Would genetics-based prediction be better? Although numerous genes have been identified through genome-wide association studies that are associated, either directly or indirectly, with the regulation of body weight, they account for a small part of the incidence of overweight or obesity or variance between individuals (10). Two studies explored gene-diet interactions in relation to weight loss: the Nutrient-Gene Interactions in Human Obesity (11) and the DIOGENES (Diet, Obesity, and Genes) trial (12), which focused on weight-loss maintenance. Both studies found that single nucleotide polymorphisms (SNPs) of the transcription factor AP-2 β (activating enhancer binding protein 2 β) (TFAP2B) gene, encoding a transcription factor that is mainly expressed in adipose tissue, showed statistically significant, but clinically small interaction effects with response to different macronutrient diets. Recently, Whole Genome Prediction (a statistical method incorporating thousands of SNPs into a regression model to yield estimates for the contribution of all markers to the overall variance in a particular phenotype) has been applied to weight-loss surgery in a simulation of remission of type 2 diabetes (13).
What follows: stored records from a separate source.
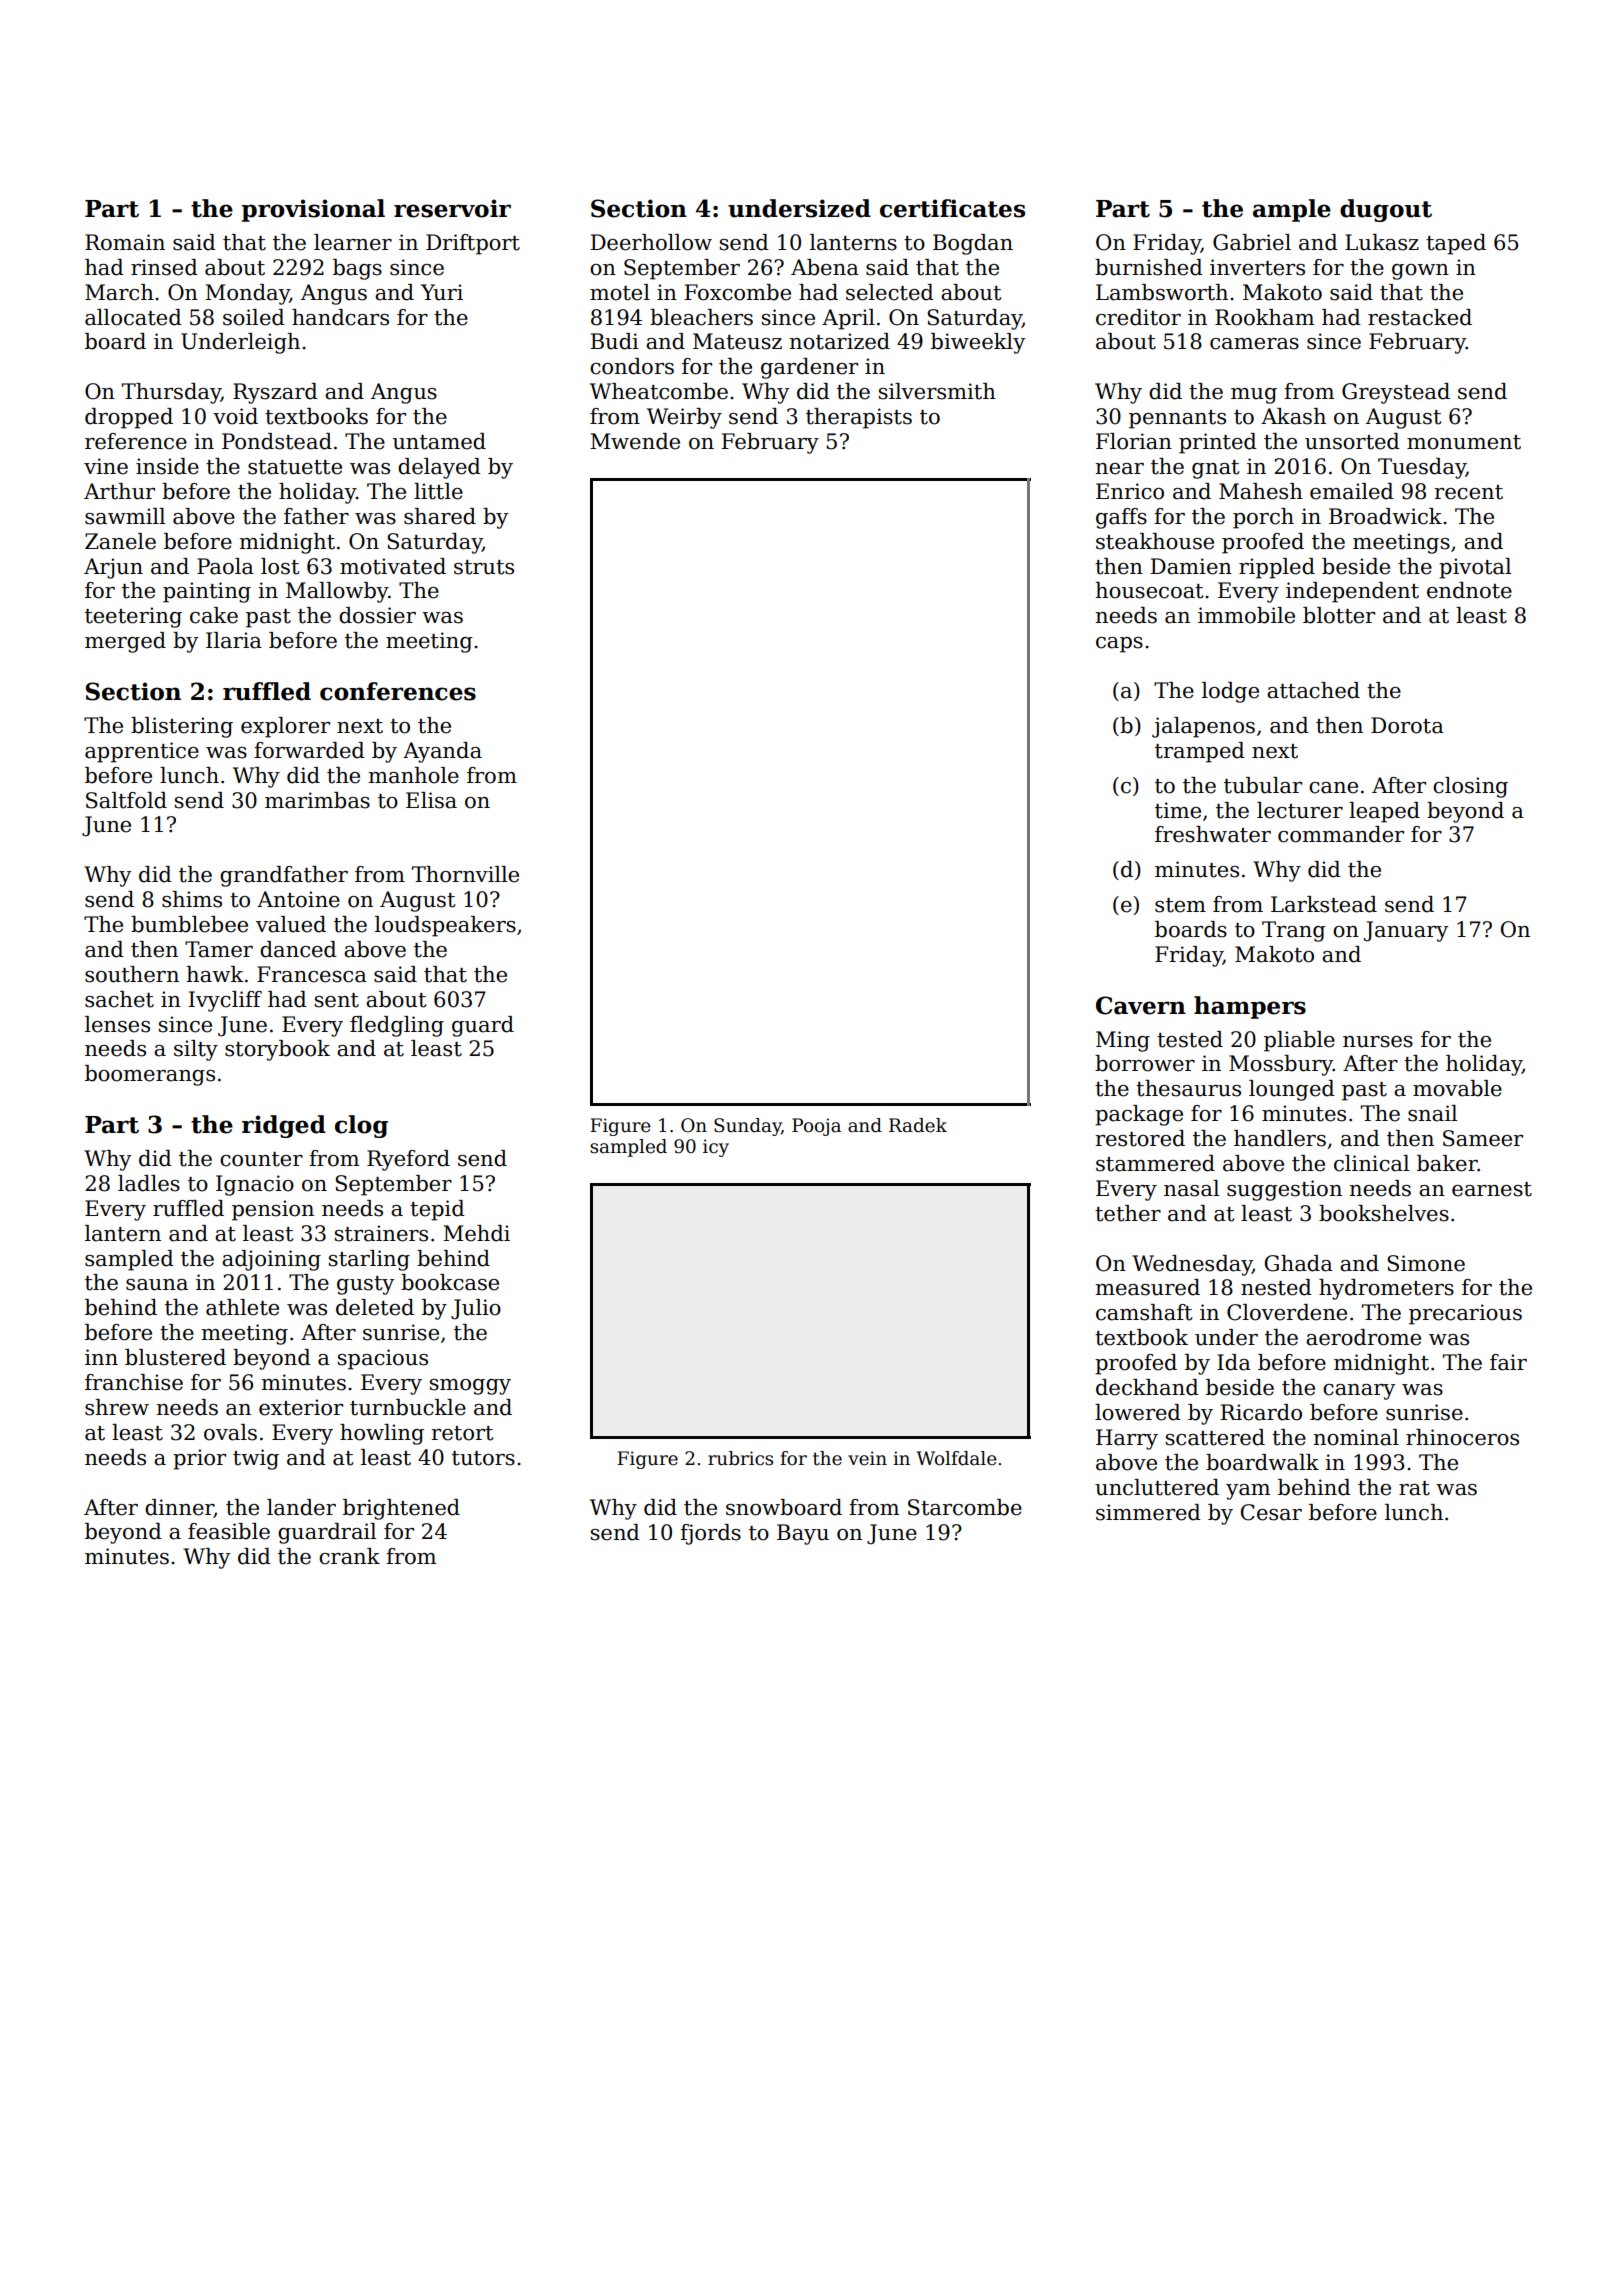  Describe the element at coordinates (133, 317) in the screenshot. I see `allocated` at that location.
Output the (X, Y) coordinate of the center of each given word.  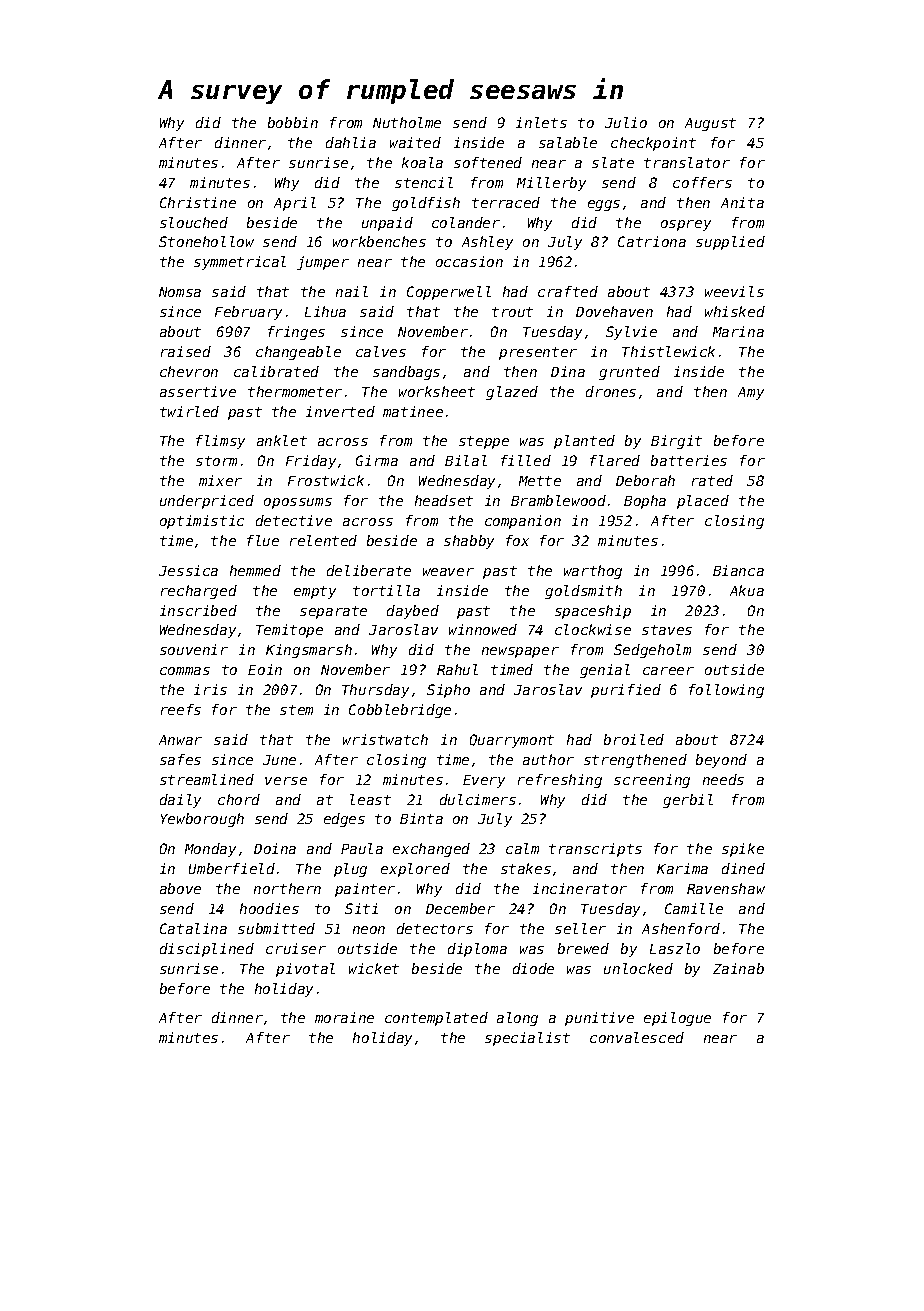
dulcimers (478, 799)
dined (743, 868)
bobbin (293, 122)
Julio (626, 122)
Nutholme (407, 122)
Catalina (193, 928)
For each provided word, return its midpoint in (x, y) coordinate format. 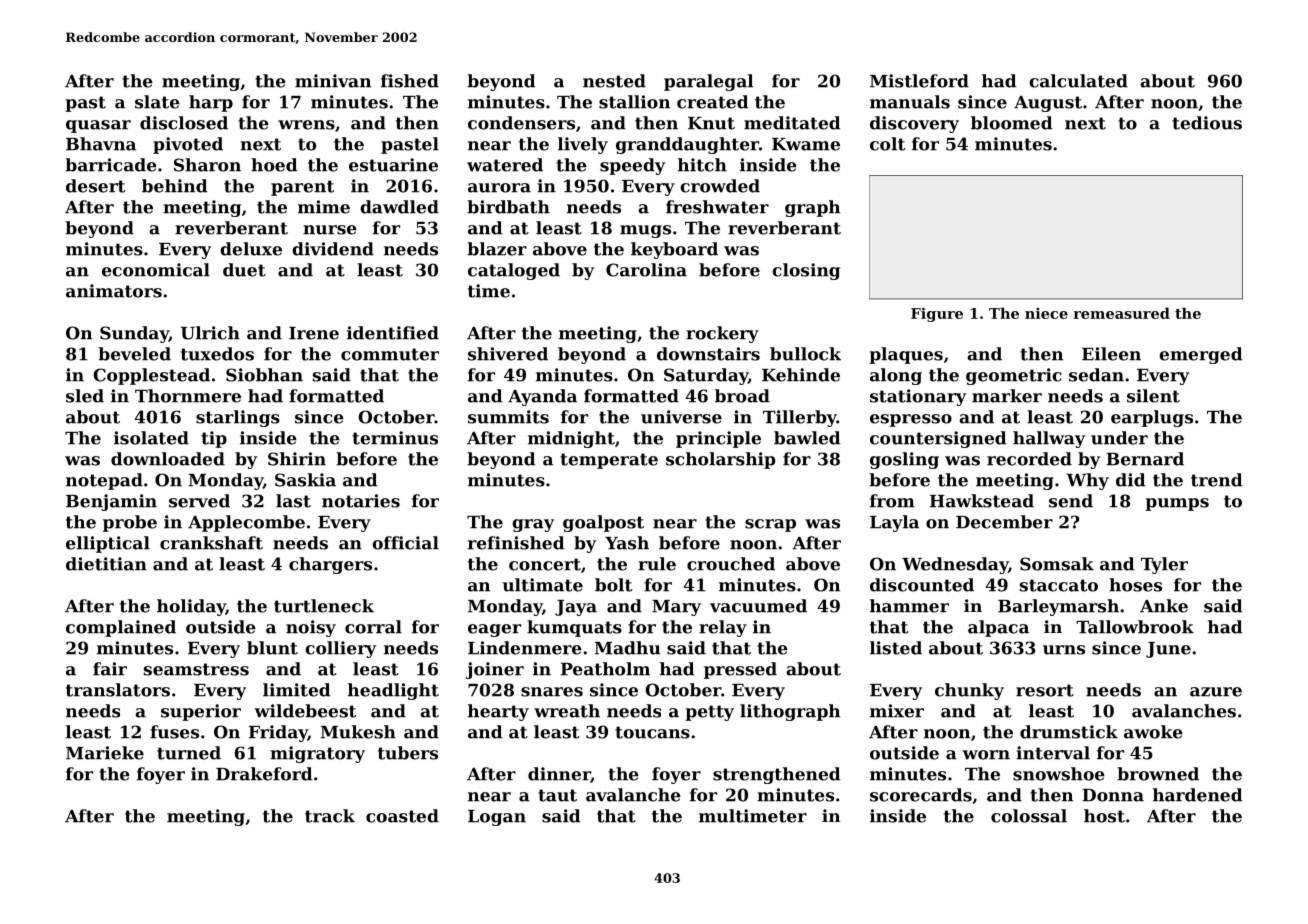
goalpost (603, 523)
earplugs (1152, 418)
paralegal (708, 82)
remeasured (1121, 313)
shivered (508, 354)
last (293, 501)
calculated (1078, 81)
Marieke (105, 753)
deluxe (251, 249)
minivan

The authors suggested that treating only those patients predicted to lose at least 80% of their excess body weight would prevent 41 more future cases of type 2 diabetes compared with not using the tool and treating everyone. Pharmacogenomics in the field of obesity is poorly developed, in part because there has been a dearth of pharmacologic agents. However, several SNPs influenced weight-loss response to sibutramine. Thus, those patients who were homozygous for a C for T substitution of the guanine nucleotide binding protein (G protein), β polypeptide 3 (GNB3) gene (encoding the Gb3 subunit of heterotrimeric G proteins) lost only half the weight of those with at least one T allele (14).
It would seem that in the field of therapeutic weight loss, prediction remains in its infancy and the Danish aphorism “Prediction is very difficult, especially if it's about the future” (15) holds true.
Acknowledgments
The author reported no conflicts of interest in relation to this editorial.